Bom, aí se coloca um outro problema que está na situação, eleições gerais, mas quem vai concorrer. Tem que concorrer a pessoa que não concorreu na eleição passada, Luiz Inácio Lula da Silva. Então a terceira palavra de ordem é: Liberdade para Lula. E, logicamente, a quarta palavra de ordem, que vai ganhar mais ímpeto no desenvolvimento da mobilização é: Lula candidato.

É um programa claro, perfeitamente razoável para resolver a atual situação política. Nós não estamos que as pessoas saiam na rua todas armadas, arranquem Bolsonaro do poder a tiros e estabeleçam a República Soviética do Brasil. Se chegar a situação que é necessário ir lá e tirar a pessoa de dentro do governo, nós vamos discutir a partir desse ponto de vista. A luta contra o Bolsonaro tem que ser acompanhada da luta contra as medidas que ele tomou, que não são só dele, são de todos. A burguesia, nós, inclusive, discutimos muito isso na época, quando ela deu o golpe de estado, ela entrou em um terreno perigoso.

Na época, inclusive, nós falamos o seguinte: a pior coisa que pode acontecer a um golpe de estado é ele fracassar e ser derrotado pela mobilização popular. Haja vista o exemplo da Venezuela. No Brasil que é um país complexo, mais do que o normal, um país muito grande onde as coisas se desenvolvem com uma certa lentidão. Deram o golpe, colocaram o Temer, devido a oposição popular ao golpe, devido as contradições internas da burguesia, devido ao descontrole na economia, o governo Temer afundou. Chamaram eleições, uma coisa que era muito previsível, nós do PCO previmos isso daí. O governo teria que fazer uma maracutaia para que se fechasse o golpe. Devido as circunstância que eles tiveram que manobrar, escolheram um governo muito improvisado, que é o Bolsonaro, e o governo fracassou.

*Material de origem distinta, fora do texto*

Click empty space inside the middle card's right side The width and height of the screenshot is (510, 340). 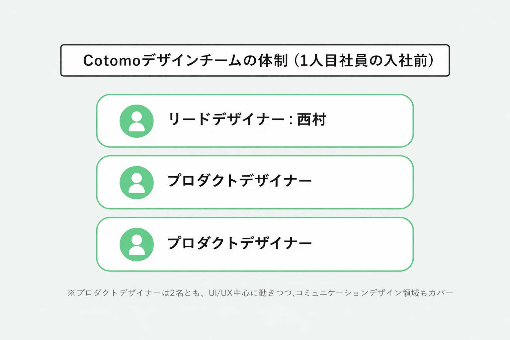(362, 182)
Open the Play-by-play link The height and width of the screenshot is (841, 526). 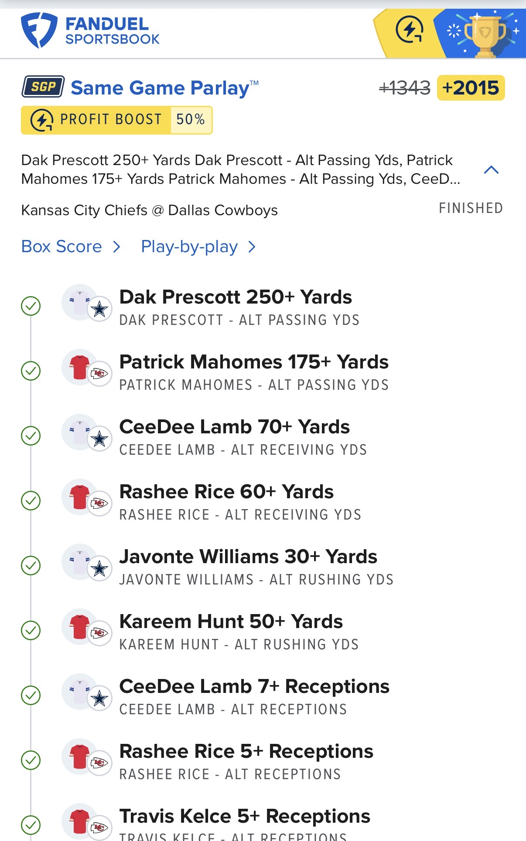tap(189, 247)
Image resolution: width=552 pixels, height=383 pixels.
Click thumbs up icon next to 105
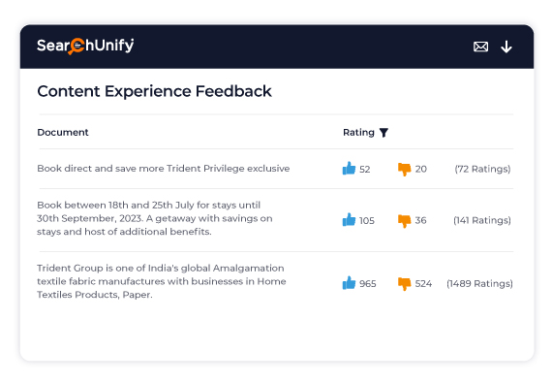[x=349, y=219]
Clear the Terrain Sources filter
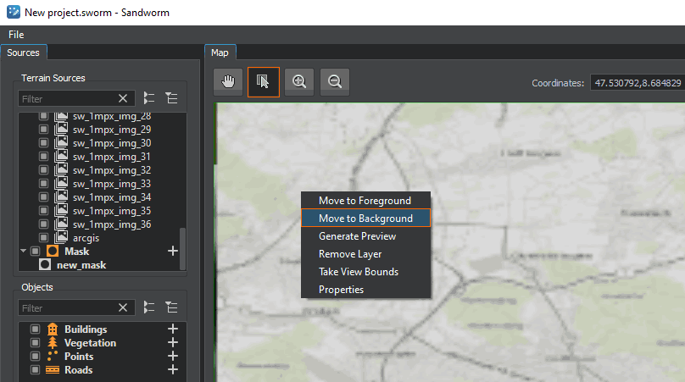Viewport: 685px width, 382px height. click(124, 98)
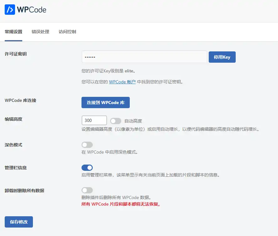This screenshot has width=278, height=236.
Task: Click the WPCode wordmark in the header
Action: tap(31, 10)
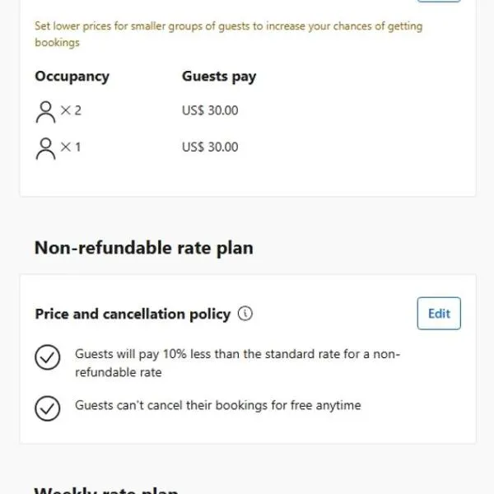
Task: Click the partially visible button at top right
Action: 439,2
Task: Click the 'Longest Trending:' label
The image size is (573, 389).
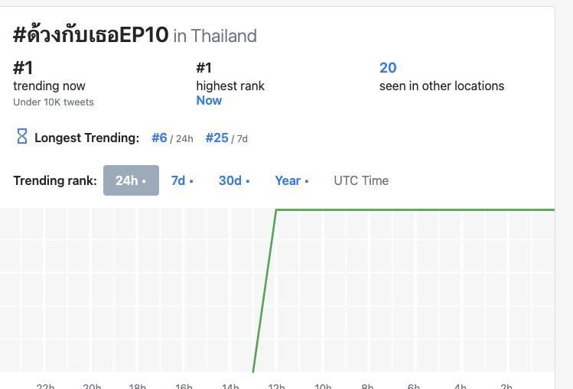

Quer dizer, estamos diante de um golpe fracassado. Isso obriga toda a esquerda nacional a impulsionar uma mobilização para enterrar o golpe, qualquer outra política diante dessa situação, é uma política não apenas sem sentido, sem desenvolvimento, como é uma política suicida. Porque se nós não partirmos para cima do governo para encerrar a fatura, vai haver uma recomposição. Essa recomposição pode ser como um bumerangue, tudo aquilo que você fez contra volta contra você. O descontrole da economia é muito grande, o povo está na rua, eles podem, pela falta de ação da esquerda, dos movimentos populares, estabelecer  um regime de força que procure liquidar a situação por meio da violência, que é o perfil do governo Bolsonaro.”